シュクリ・エルムの涙◆
「リトス……」

 それが……ジュエルの本当の名前……。

 エルムは当事者なのだから当たり前なのだけど、まさか『ラヴェンダー・ジュエル』の本名が聞けるだなんて思わなくて、あたしはついぞ絶句した。

 「後々ジュエルになる人」──本当にジュエルは人間だったんだ。

 ── 一回目の町狩りの後みんなで頑張って、前と同じってほどではないけど、ヴェルはまあまあ街らしく戻ったんだよ……それでアタシ達はリトスに「王様になって!」って頼んだの。でもリトスは「僕は王族じゃないから」って。町狩りでヴェルの王族は全滅しちゃったから、アタシはリトスでもいいと思ったのだけどねー。隣の国から逃げてきた人の中にヴェル王家の遠い親戚もいたから、リトスはその人に王様になってもらおうって。それで新王の戴冠式を準備している時に……また町狩りが起こっちゃったの……
「……」

 エルムと名乗った彼女は、とてもとても悲しい顔をした。

 やっと再建した自分達の街が、人が……また目の前で崩されてゆく、殺されてゆく……どんなに想像しても、それがどれほど痛ましいことか、経験のないあたしにはやっぱりこんな悲しい顔は出来ないだろうと思わされた。

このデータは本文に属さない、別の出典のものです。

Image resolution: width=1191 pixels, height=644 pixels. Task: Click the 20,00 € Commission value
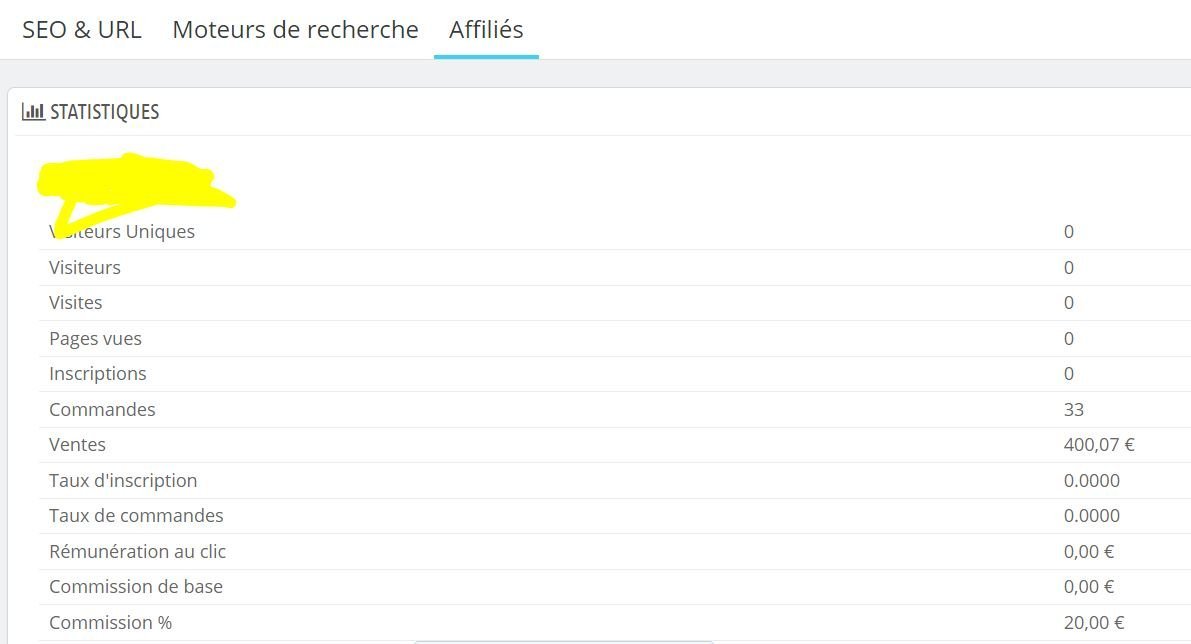tap(1094, 623)
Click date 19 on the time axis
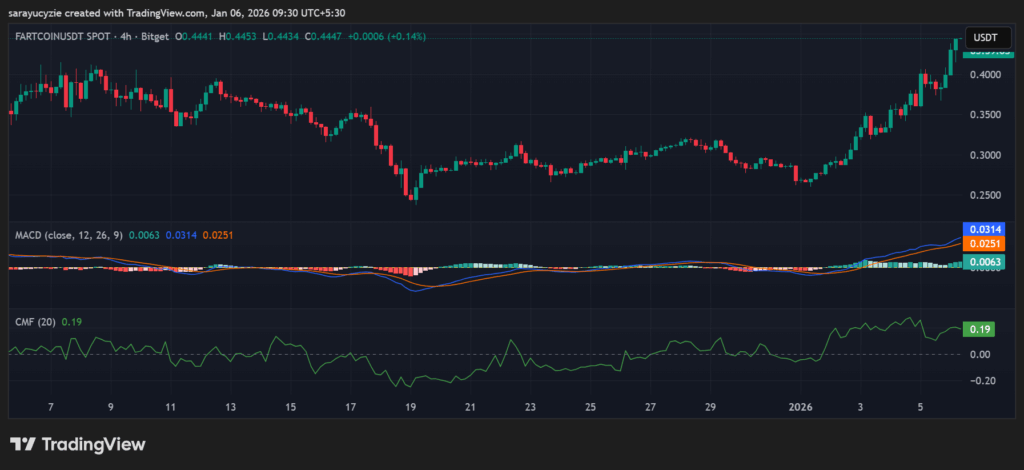 [410, 407]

 ──それでリトスはヴェルの中心に(そび)えるシュクリ山に助けを求めたの。リトスとお姉ちゃん達三人は、ラヴェンダーで作ったお薬とストールと香水をお供えして沢山祈った……でも、ほら、アタシってこんなでしょ? アタシにはなんにも出来ることなんてないから……アタシは独りシュクリ山に登って、アタシ自身を捧げることにしたの……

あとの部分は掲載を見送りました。